Simple Twitter clone made with Koa and Vue.js
Node and npm are required in order to build the app while Docker and docker-compose are required to run the app. Make sure you have what you need installed.
$ cd backend && npm i
$ cd frontend && npm i && npm run build
After you've built the app, you can run it by starting docker-compose
:
$ docker-compose up
The app is now running in development mode and is accessible here: localhost:8080.
The app is split into two parts, the backend and the frontend. The backend is built with Koa and the frontend is built with Vue.js.
The backend consists mainly of three important parts, the auth
module, the db
module and the routes. All of these are put together in the index.js
file which is the main entrypoint.
The auth
module is essentially a wrapper around passport
with a few other minor utilities.
The db
module exposes a database object created through pg-promise
and a few other common database queries.
The routes are found in the routes
folder and take care of most of the routing for the different parts of the application. They also take care of a lot of the database querying. The reason behind this is that, for example, the MVC pattern doesn't work that well for SPA's and the view and the model usually end up being too tightly coupled anyway.
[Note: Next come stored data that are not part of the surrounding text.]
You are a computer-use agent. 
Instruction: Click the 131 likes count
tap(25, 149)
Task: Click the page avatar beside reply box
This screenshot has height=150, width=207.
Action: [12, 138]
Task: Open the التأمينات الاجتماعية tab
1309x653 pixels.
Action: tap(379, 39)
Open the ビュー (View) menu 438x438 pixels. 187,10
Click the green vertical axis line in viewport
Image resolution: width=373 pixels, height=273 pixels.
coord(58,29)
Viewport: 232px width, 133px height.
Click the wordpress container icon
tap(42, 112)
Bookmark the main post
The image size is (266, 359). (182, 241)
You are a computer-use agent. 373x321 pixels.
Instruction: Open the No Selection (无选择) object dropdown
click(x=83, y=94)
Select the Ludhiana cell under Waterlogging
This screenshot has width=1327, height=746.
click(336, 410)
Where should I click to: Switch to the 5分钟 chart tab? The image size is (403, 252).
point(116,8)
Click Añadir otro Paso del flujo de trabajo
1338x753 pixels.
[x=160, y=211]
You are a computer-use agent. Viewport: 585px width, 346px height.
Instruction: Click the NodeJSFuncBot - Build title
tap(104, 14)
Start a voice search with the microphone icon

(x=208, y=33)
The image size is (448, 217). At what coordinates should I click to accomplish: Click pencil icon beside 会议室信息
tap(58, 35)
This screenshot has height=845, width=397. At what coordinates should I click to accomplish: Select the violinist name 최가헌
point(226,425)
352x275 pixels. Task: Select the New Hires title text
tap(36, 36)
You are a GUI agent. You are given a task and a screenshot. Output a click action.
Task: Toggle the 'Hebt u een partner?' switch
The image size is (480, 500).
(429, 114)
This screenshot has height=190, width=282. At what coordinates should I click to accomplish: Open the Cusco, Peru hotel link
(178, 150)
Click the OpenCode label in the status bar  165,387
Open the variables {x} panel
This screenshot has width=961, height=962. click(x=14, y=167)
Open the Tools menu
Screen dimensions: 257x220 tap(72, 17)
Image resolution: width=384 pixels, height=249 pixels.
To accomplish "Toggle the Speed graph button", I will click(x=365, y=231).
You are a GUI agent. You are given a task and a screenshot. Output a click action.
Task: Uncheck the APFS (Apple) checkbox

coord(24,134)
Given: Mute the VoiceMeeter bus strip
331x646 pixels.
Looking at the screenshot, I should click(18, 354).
The frontend is runs on top of webpack
and uses Vue.js together with Element UI. The main entry point is app.js
. app.js
takes care of setting up the routes and starts the main Vue instance.
api.js
is mostly a simple wrapper aroud fetch (XHR) calls with some utilities for keeping track of the signed in user.
shell.vue
is the shell around the pages, used mainly for navigation and styling.
The pages
directory contains all the pages of the app and the components
directory contain reusable components.
page-template.html
is the HTML file that will be sent to clients to initialize the JavaScript application.
docker-compose
is used mostly for development, but could also potentially be used in production by removing the override file. Otherwise, the three services needed are one for the proxy (which also serves static files such as the HTML and JavaScript files), one for the API and finally one for the database. The proxy is Nginx, the API is Node.js and the database is PostgreSQL.
The most important improvment that could be made to this app is lazy loading the routes for the frontend. Other things that could be improved include the documentation, the tight coupling of the database and the routes and the data handling in the frontend where something like vuex
probably would have made more sense for this project.